Chronic hepatitis B is a common viral hepatitis which caused by hepatitis B virus. However, the molecular and cellular mechanisms underlying its pathogenesis remain largely unclear so far. Studies have shown that the fusion of hepatitis B virus and human gene may be an important cause of disease progression. ESPL1 is a gene encoding and expressing Separase, which is the only protein that can isolate sister chromatids.

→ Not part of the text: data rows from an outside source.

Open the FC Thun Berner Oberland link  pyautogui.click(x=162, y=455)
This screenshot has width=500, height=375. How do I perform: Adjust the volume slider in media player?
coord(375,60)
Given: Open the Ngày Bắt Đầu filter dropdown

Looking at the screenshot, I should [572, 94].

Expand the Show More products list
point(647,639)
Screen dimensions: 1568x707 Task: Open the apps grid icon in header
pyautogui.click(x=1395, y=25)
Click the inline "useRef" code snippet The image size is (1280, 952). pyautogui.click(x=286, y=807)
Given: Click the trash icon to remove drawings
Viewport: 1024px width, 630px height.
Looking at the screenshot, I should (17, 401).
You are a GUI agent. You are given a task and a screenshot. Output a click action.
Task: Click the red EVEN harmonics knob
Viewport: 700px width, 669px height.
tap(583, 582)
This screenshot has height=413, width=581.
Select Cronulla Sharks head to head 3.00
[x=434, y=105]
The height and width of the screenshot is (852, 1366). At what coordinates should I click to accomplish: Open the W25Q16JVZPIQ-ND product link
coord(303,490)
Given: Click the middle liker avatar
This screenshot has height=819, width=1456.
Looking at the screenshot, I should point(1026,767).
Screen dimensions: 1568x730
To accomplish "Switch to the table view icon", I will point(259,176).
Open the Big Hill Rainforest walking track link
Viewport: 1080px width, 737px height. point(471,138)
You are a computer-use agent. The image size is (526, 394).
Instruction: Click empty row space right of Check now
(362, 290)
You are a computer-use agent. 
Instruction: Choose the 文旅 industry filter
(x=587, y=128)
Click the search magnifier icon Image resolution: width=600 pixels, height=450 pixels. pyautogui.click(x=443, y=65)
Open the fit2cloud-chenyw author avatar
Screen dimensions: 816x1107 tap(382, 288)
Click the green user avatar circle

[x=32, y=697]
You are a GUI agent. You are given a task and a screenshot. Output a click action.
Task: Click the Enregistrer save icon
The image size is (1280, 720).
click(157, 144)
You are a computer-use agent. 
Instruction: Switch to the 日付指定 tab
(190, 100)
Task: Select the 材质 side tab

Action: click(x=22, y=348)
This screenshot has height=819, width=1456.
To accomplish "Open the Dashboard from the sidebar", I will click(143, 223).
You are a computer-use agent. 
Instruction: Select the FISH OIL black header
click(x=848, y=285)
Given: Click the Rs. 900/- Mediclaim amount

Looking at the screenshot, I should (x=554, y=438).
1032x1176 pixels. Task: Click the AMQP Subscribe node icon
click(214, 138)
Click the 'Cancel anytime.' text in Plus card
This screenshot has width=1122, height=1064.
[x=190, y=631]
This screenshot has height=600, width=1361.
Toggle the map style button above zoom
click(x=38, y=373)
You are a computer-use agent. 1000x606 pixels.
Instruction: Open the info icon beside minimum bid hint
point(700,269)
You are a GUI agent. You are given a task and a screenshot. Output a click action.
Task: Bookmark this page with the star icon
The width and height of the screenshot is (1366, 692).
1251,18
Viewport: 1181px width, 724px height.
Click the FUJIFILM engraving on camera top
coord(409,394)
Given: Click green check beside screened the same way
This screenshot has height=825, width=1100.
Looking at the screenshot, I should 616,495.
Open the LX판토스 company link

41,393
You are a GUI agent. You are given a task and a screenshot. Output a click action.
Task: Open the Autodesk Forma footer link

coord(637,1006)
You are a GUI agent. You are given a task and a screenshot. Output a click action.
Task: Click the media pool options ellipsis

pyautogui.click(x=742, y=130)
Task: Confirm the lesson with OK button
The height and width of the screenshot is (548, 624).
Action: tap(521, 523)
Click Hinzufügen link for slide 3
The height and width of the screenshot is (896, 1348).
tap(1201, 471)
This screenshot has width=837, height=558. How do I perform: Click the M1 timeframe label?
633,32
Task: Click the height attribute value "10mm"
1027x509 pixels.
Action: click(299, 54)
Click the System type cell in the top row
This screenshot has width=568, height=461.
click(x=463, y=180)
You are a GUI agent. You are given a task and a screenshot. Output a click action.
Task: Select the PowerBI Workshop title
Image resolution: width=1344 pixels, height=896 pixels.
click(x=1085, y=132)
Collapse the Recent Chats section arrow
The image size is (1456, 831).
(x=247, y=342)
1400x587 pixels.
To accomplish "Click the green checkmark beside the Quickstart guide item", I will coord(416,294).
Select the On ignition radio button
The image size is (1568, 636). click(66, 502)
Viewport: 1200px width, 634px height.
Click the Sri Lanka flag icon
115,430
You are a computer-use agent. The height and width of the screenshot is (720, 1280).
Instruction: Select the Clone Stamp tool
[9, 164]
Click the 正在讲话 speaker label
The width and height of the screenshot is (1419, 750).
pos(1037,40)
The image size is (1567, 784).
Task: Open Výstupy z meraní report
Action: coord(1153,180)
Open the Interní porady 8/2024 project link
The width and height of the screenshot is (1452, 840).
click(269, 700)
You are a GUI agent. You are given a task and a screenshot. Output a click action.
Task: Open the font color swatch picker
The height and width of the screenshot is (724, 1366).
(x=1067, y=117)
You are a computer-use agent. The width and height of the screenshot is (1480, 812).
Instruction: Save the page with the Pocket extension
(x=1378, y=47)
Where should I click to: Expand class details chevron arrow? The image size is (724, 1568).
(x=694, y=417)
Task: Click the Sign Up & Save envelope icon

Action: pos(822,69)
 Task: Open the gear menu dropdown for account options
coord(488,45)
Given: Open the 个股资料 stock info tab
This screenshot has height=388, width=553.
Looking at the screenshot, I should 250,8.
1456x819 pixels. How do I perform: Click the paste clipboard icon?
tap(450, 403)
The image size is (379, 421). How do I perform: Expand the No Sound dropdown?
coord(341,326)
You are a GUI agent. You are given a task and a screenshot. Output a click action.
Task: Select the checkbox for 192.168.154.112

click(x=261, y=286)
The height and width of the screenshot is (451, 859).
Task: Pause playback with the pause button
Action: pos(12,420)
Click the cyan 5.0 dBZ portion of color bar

In our preliminary experiments, it has been shown that hepatitis B virus can fuse with ESPL1 to form HBV S-Human ESPL1, which can be detected at high frequency in patients with hepatitis B virus-related hepatocellular carcinoma. Separase cannot be secreted out of cells, but we found that HBV S-Human ESPL1 can express fusion protein, which can be secreted out of cells and is closely related to the occurrence of hepatocellular carcinoma. We speculate that gene fusion may alter the intrinsic properties of ESPL1. In order to validate this speculation, We intend to study the expressional level, protein modification and functional characteristics of the fusion gene and its transcriptional factors in cell and animal models by molecular, morphological and cytological methods at cell, animal and clinical levels. We plan to apply polymerase chain reaction, Western blot, and protein mass spectrometry to systematically analyze the specific role and molecular mechanism of HBV S-Human ESPL1 in the process of chronic hepatitis B. This study will enhance our new understanding of the pathogenesis of hepatitis B and provide a scientific basis for the prevention and treatment of hepatocellular carcinoma and the development of targeted drugs for this fusion gene.